I will start with a single response predictor. The Diabetes Pedigree Function is supposed to be a good predictor for diabetes so I will start with it.
diab_cols = ['DiabetesPedigreeFunction']
X = diab_df[diab_cols]# Features
y = diab_df.Outcome # Target variable
X_train,X_test,y_train,y_test=train_test_split(X,y,test_size=0.25,random_state=0)
# instantiate the model
logreg = LogisticRegression(solver='liblinear')
# fit the model with data
logreg.fit(X_train,y_train)
# predicting
y_pred=logreg.predict(X_test)
y_pred
cnf_matrix = metrics.confusion_matrix(y_test, y_pred)
cnf_matrix
array([[124, 6], [ 55, 7]], dtype=int64)
For detecting a patient whos is close to or has a positive case of diabetes, this method works great with over 95 % accuracy. However, the number of false positives is alarmingly high and would not be accepted. I am going to need to use a different variable or use multiple.
#split dataset in features and target variable
diab_cols = ['BMI', 'Age','DiabetesPedigreeFunction']
X = diab_df[diab_cols]# Features
y = diab_df.Outcome # Target variable
X_train,X_test,y_train,y_test=train_test_split(X,y,test_size=0.25,random_state=0)
# instantiate the model
logreg = LogisticRegression(solver='liblinear')
# fit the model with data
logreg.fit(X_train,y_train)
# predicting
y_pred=logreg.predict(X_test)
y_pred
cnf_matrix = metrics.confusion_matrix(y_test, y_pred)
cnf_matrix
array([[121, 9], [ 45, 17]], dtype=int64)
Adding BMI and age improved our false negatives significantly, but it still has a bad rate.

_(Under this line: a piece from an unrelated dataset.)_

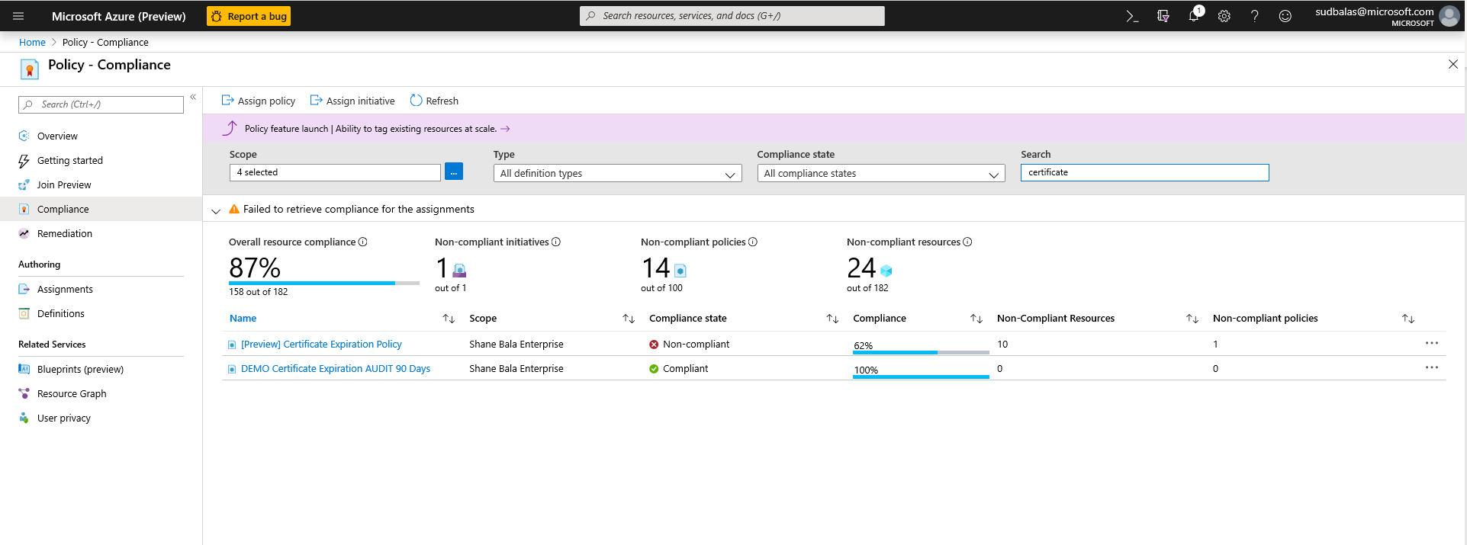This screenshot has height=545, width=1467.
Task: Open the portal hamburger menu
Action: click(18, 16)
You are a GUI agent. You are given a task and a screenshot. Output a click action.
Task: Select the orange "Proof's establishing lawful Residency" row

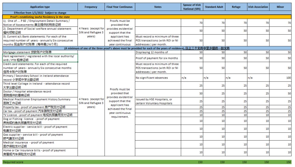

Next, I'm going to try using all feature variables and analyze the results.
#split dataset in features and target variable
diab_cols = ['Pregnancies', 'Insulin', 'BMI', 'Age','Glucose','BloodPressure','DiabetesPedigreeFunction']
X = diab_df[diab_cols]# Features
y = diab_df.Outcome # Target variable
X_train,X_test,y_train,y_test=train_test_split(X,y,test_size=0.25,random_state=0)
# instantiate the model
logreg = LogisticRegression(solver='liblinear')
# fit the model with data
logreg.fit(X_train,y_train)
# predicting
y_pred=logreg.predict(X_test)
y_pred
cnf_matrix = metrics.confusion_matrix(y_test, y_pred)
cnf_matrix
array([[119, 11], [ 26, 36]], dtype=int64)

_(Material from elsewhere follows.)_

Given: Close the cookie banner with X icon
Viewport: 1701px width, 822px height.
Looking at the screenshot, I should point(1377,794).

These are our best result by far, the model is very good at identifying positives and decent at identifying negatives. I'm going to analyze this one farther since it is yielding the best results.
class_names=[0,1] # name of classes
fig, ax = plt.subplots()
tick_marks = np.arange(len(class_names))
plt.xticks(tick_marks, class_names)
plt.yticks(tick_marks, class_names)
# create heatmap
sns.heatmap(pd.DataFrame(cnf_matrix), annot=True, cmap="YlGnBu" ,fmt='g')

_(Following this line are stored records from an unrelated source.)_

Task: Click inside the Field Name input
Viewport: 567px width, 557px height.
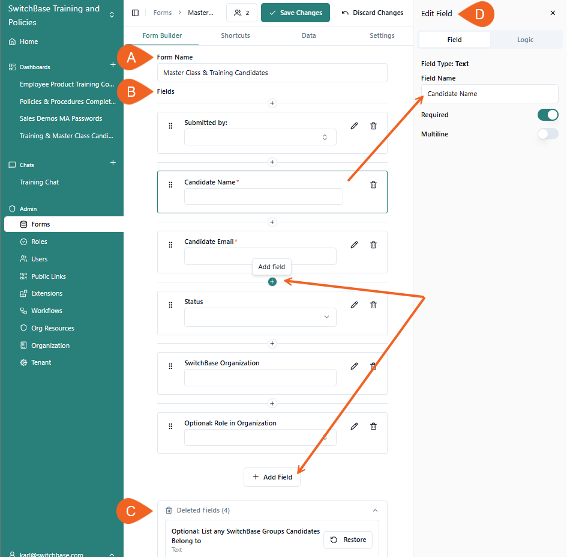Action: 489,94
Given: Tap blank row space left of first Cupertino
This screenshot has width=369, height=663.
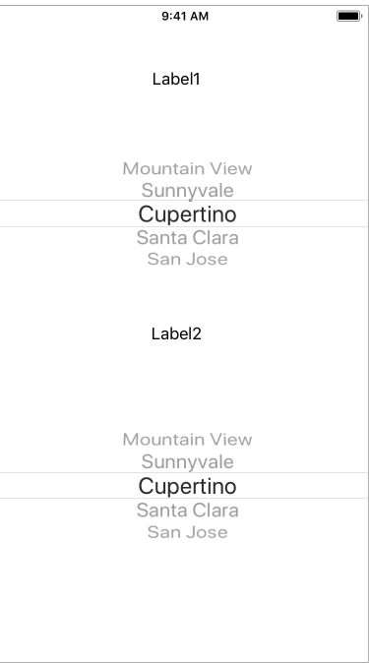Looking at the screenshot, I should click(x=68, y=213).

ax.xaxis.set_label_position("top")
plt.tight_layout()
plt.title('Confusion matrix', y=1.1)
plt.ylabel('Actual label')
plt.xlabel('Predicted label')
Text(0.5, 427.9555555555555, 'Predicted label')
print("Accuracy:",metrics.accuracy_score(y_test, y_pred))
print("Precision:",metrics.precision_score(y_test, y_pred))
print("Recall:",metrics.recall_score(y_test, y_pred))
Accuracy: 0.8072916666666666 Precision: 0.7659574468085106 Recall: 0.5806451612903226
The model is performing with 80% accuracy. We can now use this model for our patients who do not have diabetes yet, but may be on the verge and at a spot where it is still preventable. By inputing their statistics into the model, we have a much better chance at preventing the disease when a patient may be close to getting it. The last thing I want to do is take a look at out how this would work. I am going to imput 3 healthy patients and 3 unhealthy that are likely to get diabetes
healthy1=logreg.predict([[1,148,11,23,199,76,0.6]])
healthy1
array([0], dtype=int64)
healthy2=logreg.predict([[2,132,15,22,201,72,0.4]])
healthy2
array([0], dtype=int64)
healthy3=logreg.predict([[0,110,14,25,180,71,0.3]])
healthy3
array([0], dtype=int64)
unhealthy1=logreg.predict([[6,10,35.6,95,100,86,2]])
unhealthy1
array([1], dtype=int64)
unhealthy2=logreg.predict([[5,20,37,36,90,92,3.2]])
unhealthy2
array([1], dtype=int64)
unhealthy3=logreg.predict([[4,22,44,48,110,91,1.55]])
unhealthy3
array([1], dtype=int64)
These 6 patients were all correcly diagnosed. We can see the stats of the healthy and unhealthy patients vary greatly.